## Begin The records
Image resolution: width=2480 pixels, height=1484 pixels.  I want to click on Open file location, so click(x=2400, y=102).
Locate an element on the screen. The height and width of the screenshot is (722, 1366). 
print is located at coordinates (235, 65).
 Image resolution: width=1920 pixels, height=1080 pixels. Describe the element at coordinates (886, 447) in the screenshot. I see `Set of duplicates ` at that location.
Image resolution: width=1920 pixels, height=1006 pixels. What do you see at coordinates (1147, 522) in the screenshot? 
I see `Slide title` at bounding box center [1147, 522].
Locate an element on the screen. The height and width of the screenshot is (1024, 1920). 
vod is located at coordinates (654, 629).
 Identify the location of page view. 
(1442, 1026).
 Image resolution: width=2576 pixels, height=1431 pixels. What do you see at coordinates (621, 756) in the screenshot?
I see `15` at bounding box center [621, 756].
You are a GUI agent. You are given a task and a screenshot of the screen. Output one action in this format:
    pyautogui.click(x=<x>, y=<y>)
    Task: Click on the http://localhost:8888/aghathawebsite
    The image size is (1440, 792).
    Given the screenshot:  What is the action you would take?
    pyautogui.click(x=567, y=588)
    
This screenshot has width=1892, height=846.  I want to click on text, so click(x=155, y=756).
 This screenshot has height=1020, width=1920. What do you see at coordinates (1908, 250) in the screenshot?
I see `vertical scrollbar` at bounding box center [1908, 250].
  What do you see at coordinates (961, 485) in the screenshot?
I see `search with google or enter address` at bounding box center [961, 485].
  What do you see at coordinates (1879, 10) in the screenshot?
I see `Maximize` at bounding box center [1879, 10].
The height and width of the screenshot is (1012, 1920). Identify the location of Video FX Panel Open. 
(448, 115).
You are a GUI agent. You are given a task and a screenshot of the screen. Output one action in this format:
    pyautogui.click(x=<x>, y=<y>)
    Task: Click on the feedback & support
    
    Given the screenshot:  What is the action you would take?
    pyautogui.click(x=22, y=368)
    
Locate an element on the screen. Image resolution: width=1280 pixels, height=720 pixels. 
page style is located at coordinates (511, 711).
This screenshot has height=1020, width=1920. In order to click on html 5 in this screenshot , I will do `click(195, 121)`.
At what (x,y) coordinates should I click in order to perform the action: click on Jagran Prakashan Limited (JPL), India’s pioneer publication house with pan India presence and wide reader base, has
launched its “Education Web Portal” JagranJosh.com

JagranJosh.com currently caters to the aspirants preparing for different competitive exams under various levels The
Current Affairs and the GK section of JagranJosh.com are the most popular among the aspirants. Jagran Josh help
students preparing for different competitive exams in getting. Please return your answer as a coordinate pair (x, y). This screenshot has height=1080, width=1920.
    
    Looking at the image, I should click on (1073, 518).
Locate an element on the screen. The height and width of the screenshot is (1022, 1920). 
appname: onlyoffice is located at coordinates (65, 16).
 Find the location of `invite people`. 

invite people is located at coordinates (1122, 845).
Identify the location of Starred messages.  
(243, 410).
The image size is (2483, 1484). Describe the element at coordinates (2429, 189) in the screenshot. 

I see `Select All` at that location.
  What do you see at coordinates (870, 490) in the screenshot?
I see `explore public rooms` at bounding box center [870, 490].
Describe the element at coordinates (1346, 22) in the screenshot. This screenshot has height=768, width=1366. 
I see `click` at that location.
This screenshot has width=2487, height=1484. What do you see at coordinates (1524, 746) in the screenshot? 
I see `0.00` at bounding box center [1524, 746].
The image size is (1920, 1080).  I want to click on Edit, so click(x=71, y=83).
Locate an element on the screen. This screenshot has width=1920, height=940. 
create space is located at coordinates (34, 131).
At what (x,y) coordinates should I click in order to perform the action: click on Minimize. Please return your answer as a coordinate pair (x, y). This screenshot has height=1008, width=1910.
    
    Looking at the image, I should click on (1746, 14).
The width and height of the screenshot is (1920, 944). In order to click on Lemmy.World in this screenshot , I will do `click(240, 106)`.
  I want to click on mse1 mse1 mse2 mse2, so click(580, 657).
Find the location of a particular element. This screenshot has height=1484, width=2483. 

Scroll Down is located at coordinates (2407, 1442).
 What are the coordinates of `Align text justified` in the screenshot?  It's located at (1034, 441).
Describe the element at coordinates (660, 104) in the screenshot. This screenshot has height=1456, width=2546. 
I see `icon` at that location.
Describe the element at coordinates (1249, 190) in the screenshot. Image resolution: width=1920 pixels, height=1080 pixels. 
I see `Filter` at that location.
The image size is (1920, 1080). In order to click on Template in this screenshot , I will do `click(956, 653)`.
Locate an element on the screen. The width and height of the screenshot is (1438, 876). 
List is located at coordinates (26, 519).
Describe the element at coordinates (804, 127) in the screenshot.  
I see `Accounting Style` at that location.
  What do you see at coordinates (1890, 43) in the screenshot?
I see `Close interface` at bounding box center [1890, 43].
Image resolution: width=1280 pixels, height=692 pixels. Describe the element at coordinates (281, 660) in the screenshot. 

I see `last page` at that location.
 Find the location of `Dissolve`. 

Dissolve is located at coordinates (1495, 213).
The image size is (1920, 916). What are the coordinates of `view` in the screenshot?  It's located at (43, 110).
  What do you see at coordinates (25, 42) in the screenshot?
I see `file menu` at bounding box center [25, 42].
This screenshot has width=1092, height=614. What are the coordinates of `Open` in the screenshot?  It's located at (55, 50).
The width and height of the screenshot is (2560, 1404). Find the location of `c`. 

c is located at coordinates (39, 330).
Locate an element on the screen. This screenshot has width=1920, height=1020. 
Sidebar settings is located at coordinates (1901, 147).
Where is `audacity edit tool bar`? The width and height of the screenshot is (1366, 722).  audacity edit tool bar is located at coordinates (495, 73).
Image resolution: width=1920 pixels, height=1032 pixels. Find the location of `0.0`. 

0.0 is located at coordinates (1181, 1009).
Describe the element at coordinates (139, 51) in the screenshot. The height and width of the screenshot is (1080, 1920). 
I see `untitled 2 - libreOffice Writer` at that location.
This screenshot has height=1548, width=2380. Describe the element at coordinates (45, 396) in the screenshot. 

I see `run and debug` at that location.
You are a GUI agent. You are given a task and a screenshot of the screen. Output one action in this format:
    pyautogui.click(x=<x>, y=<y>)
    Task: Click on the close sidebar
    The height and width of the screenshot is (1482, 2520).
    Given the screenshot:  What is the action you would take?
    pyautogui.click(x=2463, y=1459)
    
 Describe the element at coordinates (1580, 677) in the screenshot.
## End The records
§ **Exercise aim**
Please write out the listing again, swapping every "GUI agent" for "desktop assistant" and leaving everything else unchanged.

§ **Exercise result**
Image resolution: width=2480 pixels, height=1484 pixels.  I want to click on Open file location, so click(x=2400, y=102).
Locate an element on the screen. The height and width of the screenshot is (722, 1366). 
print is located at coordinates (235, 65).
 Image resolution: width=1920 pixels, height=1080 pixels. Describe the element at coordinates (886, 447) in the screenshot. I see `Set of duplicates ` at that location.
Image resolution: width=1920 pixels, height=1006 pixels. What do you see at coordinates (1147, 522) in the screenshot? 
I see `Slide title` at bounding box center [1147, 522].
Locate an element on the screen. The height and width of the screenshot is (1024, 1920). 
vod is located at coordinates (654, 629).
 Identify the location of page view. 
(1442, 1026).
 Image resolution: width=2576 pixels, height=1431 pixels. What do you see at coordinates (621, 756) in the screenshot?
I see `15` at bounding box center [621, 756].
You are a desktop assistant. You are given a task and a screenshot of the screen. Output one action in this format:
    pyautogui.click(x=<x>, y=<y>)
    Task: Click on the http://localhost:8888/aghathawebsite
    The image size is (1440, 792).
    Given the screenshot:  What is the action you would take?
    pyautogui.click(x=567, y=588)
    
This screenshot has width=1892, height=846.  I want to click on text, so click(x=155, y=756).
 This screenshot has height=1020, width=1920. What do you see at coordinates (1908, 250) in the screenshot?
I see `vertical scrollbar` at bounding box center [1908, 250].
  What do you see at coordinates (961, 485) in the screenshot?
I see `search with google or enter address` at bounding box center [961, 485].
  What do you see at coordinates (1879, 10) in the screenshot?
I see `Maximize` at bounding box center [1879, 10].
The height and width of the screenshot is (1012, 1920). Identify the location of Video FX Panel Open. 
(448, 115).
You are a desktop assistant. You are given a task and a screenshot of the screen. Output one action in this format:
    pyautogui.click(x=<x>, y=<y>)
    Task: Click on the feedback & support
    
    Given the screenshot:  What is the action you would take?
    pyautogui.click(x=22, y=368)
    
Locate an element on the screen. Image resolution: width=1280 pixels, height=720 pixels. 
page style is located at coordinates (511, 711).
This screenshot has height=1020, width=1920. In order to click on html 5 in this screenshot , I will do `click(195, 121)`.
At what (x,y) coordinates should I click in order to perform the action: click on Jagran Prakashan Limited (JPL), India’s pioneer publication house with pan India presence and wide reader base, has
launched its “Education Web Portal” JagranJosh.com

JagranJosh.com currently caters to the aspirants preparing for different competitive exams under various levels The
Current Affairs and the GK section of JagranJosh.com are the most popular among the aspirants. Jagran Josh help
students preparing for different competitive exams in getting. Please return your answer as a coordinate pair (x, y). This screenshot has height=1080, width=1920.
    
    Looking at the image, I should click on (1073, 518).
Locate an element on the screen. The height and width of the screenshot is (1022, 1920). 
appname: onlyoffice is located at coordinates (65, 16).
 Find the location of `invite people`. 

invite people is located at coordinates (1122, 845).
Identify the location of Starred messages.  
(243, 410).
The image size is (2483, 1484). Describe the element at coordinates (2429, 189) in the screenshot. 

I see `Select All` at that location.
  What do you see at coordinates (870, 490) in the screenshot?
I see `explore public rooms` at bounding box center [870, 490].
Describe the element at coordinates (1346, 22) in the screenshot. This screenshot has height=768, width=1366. 
I see `click` at that location.
This screenshot has width=2487, height=1484. What do you see at coordinates (1524, 746) in the screenshot? 
I see `0.00` at bounding box center [1524, 746].
The image size is (1920, 1080).  I want to click on Edit, so click(x=71, y=83).
Locate an element on the screen. This screenshot has width=1920, height=940. 
create space is located at coordinates (34, 131).
At what (x,y) coordinates should I click in order to perform the action: click on Minimize. Please return your answer as a coordinate pair (x, y). This screenshot has height=1008, width=1910.
    
    Looking at the image, I should click on (1746, 14).
The width and height of the screenshot is (1920, 944). In order to click on Lemmy.World in this screenshot , I will do `click(240, 106)`.
  I want to click on mse1 mse1 mse2 mse2, so click(580, 657).
Find the location of a particular element. This screenshot has height=1484, width=2483. 

Scroll Down is located at coordinates (2407, 1442).
 What are the coordinates of `Align text justified` in the screenshot?  It's located at (1034, 441).
Describe the element at coordinates (660, 104) in the screenshot. This screenshot has height=1456, width=2546. 
I see `icon` at that location.
Describe the element at coordinates (1249, 190) in the screenshot. Image resolution: width=1920 pixels, height=1080 pixels. 
I see `Filter` at that location.
The image size is (1920, 1080). In order to click on Template in this screenshot , I will do `click(956, 653)`.
Locate an element on the screen. The width and height of the screenshot is (1438, 876). 
List is located at coordinates (26, 519).
Describe the element at coordinates (804, 127) in the screenshot.  
I see `Accounting Style` at that location.
  What do you see at coordinates (1890, 43) in the screenshot?
I see `Close interface` at bounding box center [1890, 43].
Image resolution: width=1280 pixels, height=692 pixels. Describe the element at coordinates (281, 660) in the screenshot. 

I see `last page` at that location.
 Find the location of `Dissolve`. 

Dissolve is located at coordinates (1495, 213).
The image size is (1920, 916). What are the coordinates of `view` in the screenshot?  It's located at (43, 110).
  What do you see at coordinates (25, 42) in the screenshot?
I see `file menu` at bounding box center [25, 42].
This screenshot has width=1092, height=614. What are the coordinates of `Open` in the screenshot?  It's located at (55, 50).
The width and height of the screenshot is (2560, 1404). Find the location of `c`. 

c is located at coordinates (39, 330).
Locate an element on the screen. This screenshot has width=1920, height=1020. 
Sidebar settings is located at coordinates (1901, 147).
Where is `audacity edit tool bar`? The width and height of the screenshot is (1366, 722).  audacity edit tool bar is located at coordinates (495, 73).
Image resolution: width=1920 pixels, height=1032 pixels. Find the location of `0.0`. 

0.0 is located at coordinates (1181, 1009).
Describe the element at coordinates (139, 51) in the screenshot. The height and width of the screenshot is (1080, 1920). 
I see `untitled 2 - libreOffice Writer` at that location.
This screenshot has height=1548, width=2380. Describe the element at coordinates (45, 396) in the screenshot. 

I see `run and debug` at that location.
You are a desktop assistant. You are given a task and a screenshot of the screen. Output one action in this format:
    pyautogui.click(x=<x>, y=<y>)
    Task: Click on the close sidebar
    The height and width of the screenshot is (1482, 2520).
    Given the screenshot:  What is the action you would take?
    pyautogui.click(x=2463, y=1459)
    
 Describe the element at coordinates (1580, 677) in the screenshot.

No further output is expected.